Here we have more opinions from Dan Barker in a debate. I can understand people quoting William Lane Craig, and I do it myself. He is a clear leader in Christian philosophy and apologetics. He is widely published in peer-reviewed, scholarly formats. Dan Barker does not have this status. He is not the head of atheism. But let’s pretend that he is and see that the point still fails.
To say that “humans really are worthy of respect” is simply an assertion with nothing offered in support. Colon is probably trusting our intuitions will guide us to this conclusion. Whether things have intrinsic value is hotly debated; it is not simply common sense.

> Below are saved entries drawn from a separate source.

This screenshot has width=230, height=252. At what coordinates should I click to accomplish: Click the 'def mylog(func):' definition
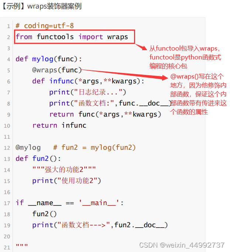49,59
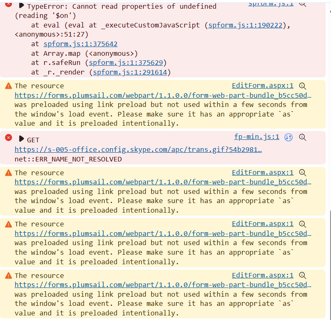Click the network request icon beside fp-min.js:1
This screenshot has height=320, width=331.
[289, 137]
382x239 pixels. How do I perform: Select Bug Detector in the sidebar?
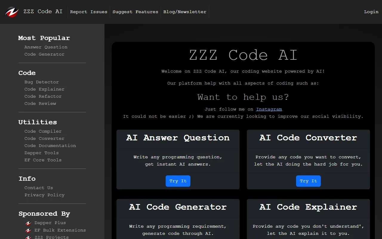click(x=41, y=82)
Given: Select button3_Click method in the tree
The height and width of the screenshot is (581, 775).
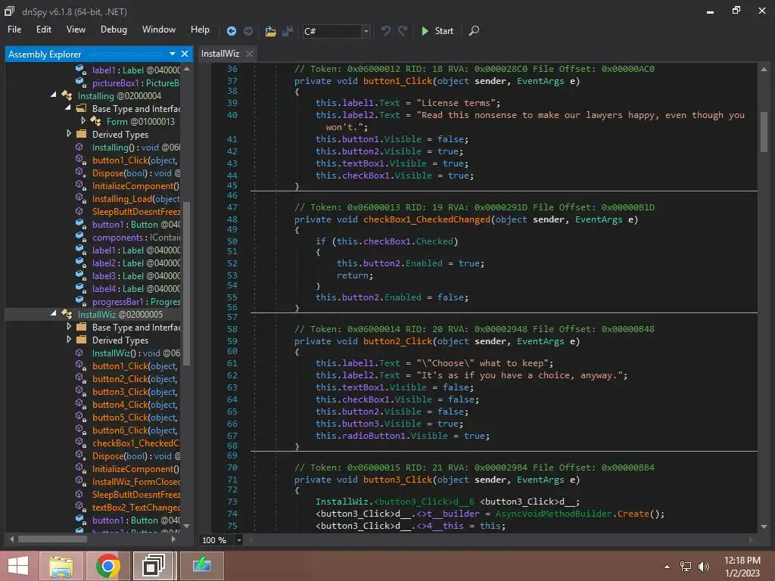Looking at the screenshot, I should pyautogui.click(x=120, y=392).
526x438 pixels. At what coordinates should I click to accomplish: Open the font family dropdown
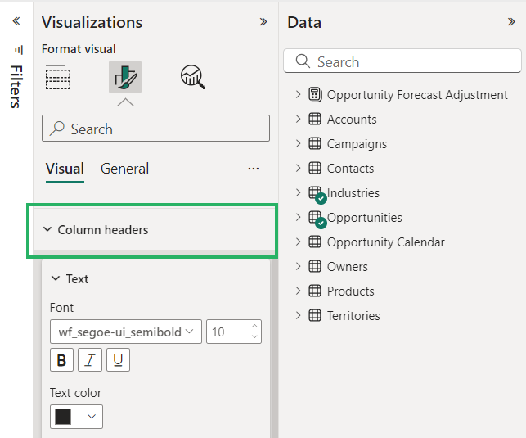[125, 332]
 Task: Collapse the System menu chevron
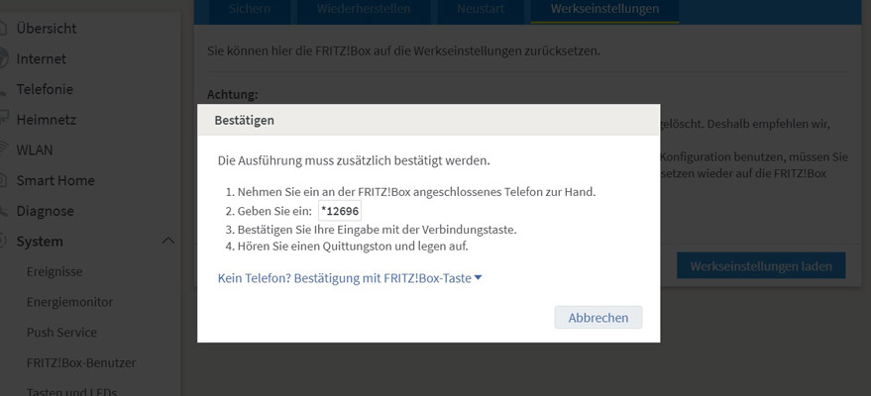[x=167, y=242]
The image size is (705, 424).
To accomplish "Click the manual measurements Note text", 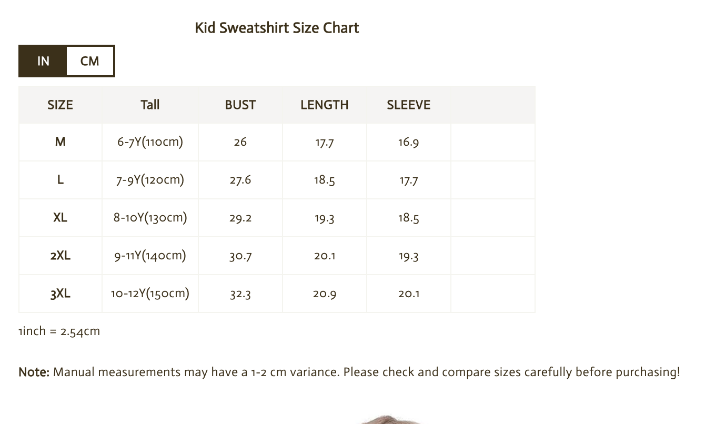I will point(349,372).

Let’s consider that human beings have no intrinsic value and Dan Barker still treats people with respect. Is this contradictory of him? A few possible reasons for this are that (a) he could simply be following a faulty intuition which happens all the time or (b) he could ascribe to one of the aforementioned ethical theories.
Hmmm, no disproof of atheism there, and that was three out of three.
I won’t even bother quoting from his conclusion because it is just a restatement of his three points and a celebration of how great they are. Oh, those atheist fools. Unfortunately for him, none of them have any force, as I have shown.
Colon has trotted out a few popular views, but has offered no insight into philosophically rigorous views. This is a dishonest approach, and this is one of the worst apologetics pieces I’ve ever read. Let’s take one last look at the reasons his claims fail.
Atheists can still provide accounts of morality and logic and give reasons to treat humans with respect. So, his claim that acting this way contradicts atheism is demonstrably false. Even if it were the other way around, and the atheist acted as though these things existed but deep down really thought they didn’t, this apparent contradiction could be resolved. It could only mean they act in a pragmatic way, as many of us do. Does this mean atheism is false? I go about my life as if there aren’t all these completely random forces causing things. However, even though I act that way, I know there is a great deal of randomness to life. Don’t believe me? Read The Drunkard’s Walk. So, does my acting as if randomness doesn’t play a huge role in my life imply that my actions reflect reality? No.
In conclusion, either the atheist can give accounts for acting the way he or she does or the atheist cannot. Neither option entails that atheism is false.